> Required work:
Return the lines of the data below exactly. Start at the first and end with the line containing "Screen dimensions: 1024x512".

(Stored data entries)
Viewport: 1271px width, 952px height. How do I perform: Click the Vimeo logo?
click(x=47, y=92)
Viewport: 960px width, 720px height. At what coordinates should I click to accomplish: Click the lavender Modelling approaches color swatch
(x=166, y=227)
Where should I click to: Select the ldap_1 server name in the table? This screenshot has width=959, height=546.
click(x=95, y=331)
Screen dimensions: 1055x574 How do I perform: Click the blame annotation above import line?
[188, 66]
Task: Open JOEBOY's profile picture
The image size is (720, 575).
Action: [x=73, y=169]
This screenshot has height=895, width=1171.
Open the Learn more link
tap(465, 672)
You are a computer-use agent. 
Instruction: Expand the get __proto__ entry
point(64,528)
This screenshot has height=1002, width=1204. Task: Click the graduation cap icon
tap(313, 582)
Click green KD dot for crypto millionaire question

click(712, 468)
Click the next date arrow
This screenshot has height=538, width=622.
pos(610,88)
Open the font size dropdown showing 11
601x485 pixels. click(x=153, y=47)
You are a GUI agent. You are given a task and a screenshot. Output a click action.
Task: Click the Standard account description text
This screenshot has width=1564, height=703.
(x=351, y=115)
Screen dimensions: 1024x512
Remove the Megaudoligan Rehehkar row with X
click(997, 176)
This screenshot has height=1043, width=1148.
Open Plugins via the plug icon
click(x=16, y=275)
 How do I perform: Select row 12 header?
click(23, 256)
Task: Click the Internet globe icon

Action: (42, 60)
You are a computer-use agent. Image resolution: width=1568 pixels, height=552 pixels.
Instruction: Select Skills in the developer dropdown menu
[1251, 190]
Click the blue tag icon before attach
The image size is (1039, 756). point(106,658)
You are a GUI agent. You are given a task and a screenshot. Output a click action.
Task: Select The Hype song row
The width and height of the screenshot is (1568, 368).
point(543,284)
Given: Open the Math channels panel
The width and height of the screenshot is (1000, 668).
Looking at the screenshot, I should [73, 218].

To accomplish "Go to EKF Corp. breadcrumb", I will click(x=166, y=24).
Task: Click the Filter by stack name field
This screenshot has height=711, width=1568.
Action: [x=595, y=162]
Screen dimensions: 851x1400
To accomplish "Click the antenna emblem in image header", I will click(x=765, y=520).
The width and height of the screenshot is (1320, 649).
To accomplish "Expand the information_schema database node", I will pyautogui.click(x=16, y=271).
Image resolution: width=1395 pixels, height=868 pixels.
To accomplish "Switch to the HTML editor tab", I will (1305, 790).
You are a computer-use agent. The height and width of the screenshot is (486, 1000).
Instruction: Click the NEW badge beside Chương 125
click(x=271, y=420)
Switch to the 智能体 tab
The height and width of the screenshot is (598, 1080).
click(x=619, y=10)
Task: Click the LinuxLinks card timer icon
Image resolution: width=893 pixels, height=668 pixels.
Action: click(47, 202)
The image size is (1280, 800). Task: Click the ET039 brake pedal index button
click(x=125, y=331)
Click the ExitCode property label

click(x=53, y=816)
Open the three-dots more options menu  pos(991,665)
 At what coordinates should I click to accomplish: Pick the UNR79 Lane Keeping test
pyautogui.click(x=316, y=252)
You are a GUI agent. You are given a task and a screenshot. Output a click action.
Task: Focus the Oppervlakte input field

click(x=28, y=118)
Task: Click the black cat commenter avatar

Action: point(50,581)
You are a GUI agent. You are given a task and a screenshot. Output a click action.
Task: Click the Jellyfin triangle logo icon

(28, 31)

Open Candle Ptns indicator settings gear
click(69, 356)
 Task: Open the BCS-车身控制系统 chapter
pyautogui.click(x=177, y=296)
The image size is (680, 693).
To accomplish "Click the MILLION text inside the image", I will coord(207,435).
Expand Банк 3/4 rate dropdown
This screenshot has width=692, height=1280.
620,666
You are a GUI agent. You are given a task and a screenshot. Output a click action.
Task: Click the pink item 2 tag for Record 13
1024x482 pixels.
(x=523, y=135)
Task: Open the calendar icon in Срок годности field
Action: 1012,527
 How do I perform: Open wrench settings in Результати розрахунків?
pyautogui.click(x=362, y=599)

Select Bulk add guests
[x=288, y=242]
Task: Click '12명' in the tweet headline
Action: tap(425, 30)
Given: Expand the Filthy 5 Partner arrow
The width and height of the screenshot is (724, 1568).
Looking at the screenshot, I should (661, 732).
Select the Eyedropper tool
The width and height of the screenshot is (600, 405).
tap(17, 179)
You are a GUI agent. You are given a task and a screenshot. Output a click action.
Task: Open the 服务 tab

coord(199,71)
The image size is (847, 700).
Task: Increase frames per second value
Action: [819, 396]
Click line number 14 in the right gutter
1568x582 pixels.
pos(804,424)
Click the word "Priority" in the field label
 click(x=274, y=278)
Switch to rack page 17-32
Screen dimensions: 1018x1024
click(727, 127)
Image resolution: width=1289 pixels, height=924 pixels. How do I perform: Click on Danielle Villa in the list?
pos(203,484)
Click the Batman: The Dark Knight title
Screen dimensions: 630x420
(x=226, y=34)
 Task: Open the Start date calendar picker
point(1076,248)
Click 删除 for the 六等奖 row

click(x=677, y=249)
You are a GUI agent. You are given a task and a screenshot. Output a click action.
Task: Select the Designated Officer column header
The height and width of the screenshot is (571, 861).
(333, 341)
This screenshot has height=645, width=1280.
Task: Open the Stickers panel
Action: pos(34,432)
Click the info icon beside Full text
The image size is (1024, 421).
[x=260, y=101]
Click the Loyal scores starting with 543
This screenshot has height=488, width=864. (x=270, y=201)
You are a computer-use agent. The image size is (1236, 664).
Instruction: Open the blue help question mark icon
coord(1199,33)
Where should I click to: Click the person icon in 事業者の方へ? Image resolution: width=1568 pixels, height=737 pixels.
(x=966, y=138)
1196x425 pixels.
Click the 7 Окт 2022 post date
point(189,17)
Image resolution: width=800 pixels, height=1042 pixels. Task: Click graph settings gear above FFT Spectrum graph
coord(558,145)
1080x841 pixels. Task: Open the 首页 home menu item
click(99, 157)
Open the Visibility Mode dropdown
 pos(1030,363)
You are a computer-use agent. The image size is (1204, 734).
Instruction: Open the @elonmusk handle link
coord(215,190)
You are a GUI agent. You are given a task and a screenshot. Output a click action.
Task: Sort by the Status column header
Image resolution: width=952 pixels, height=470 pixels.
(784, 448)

> Solution to the exercise:
Viewport: 1271px width, 952px height. How do I perform: Click the Vimeo logo?
click(x=47, y=92)
Viewport: 960px width, 720px height. At what coordinates should I click to accomplish: Click the lavender Modelling approaches color swatch
(x=166, y=227)
Where should I click to: Select the ldap_1 server name in the table? This screenshot has width=959, height=546.
click(x=95, y=331)
Screen dimensions: 1055x574 How do I perform: Click the blame annotation above import line?
[188, 66]
Task: Open JOEBOY's profile picture
The image size is (720, 575).
Action: [x=73, y=169]
This screenshot has height=895, width=1171.
Open the Learn more link
tap(465, 672)
You are a computer-use agent. 
Instruction: Expand the get __proto__ entry
point(64,528)
This screenshot has height=1002, width=1204. Task: Click the graduation cap icon
tap(313, 582)
Click green KD dot for crypto millionaire question

click(712, 468)
Click the next date arrow
This screenshot has height=538, width=622.
pos(610,88)
Open the font size dropdown showing 11
601x485 pixels. click(x=153, y=47)
You are a GUI agent. You are given a task and a screenshot. Output a click action.
Task: Click the Standard account description text
This screenshot has width=1564, height=703.
(x=351, y=115)
Screen dimensions: 1024x512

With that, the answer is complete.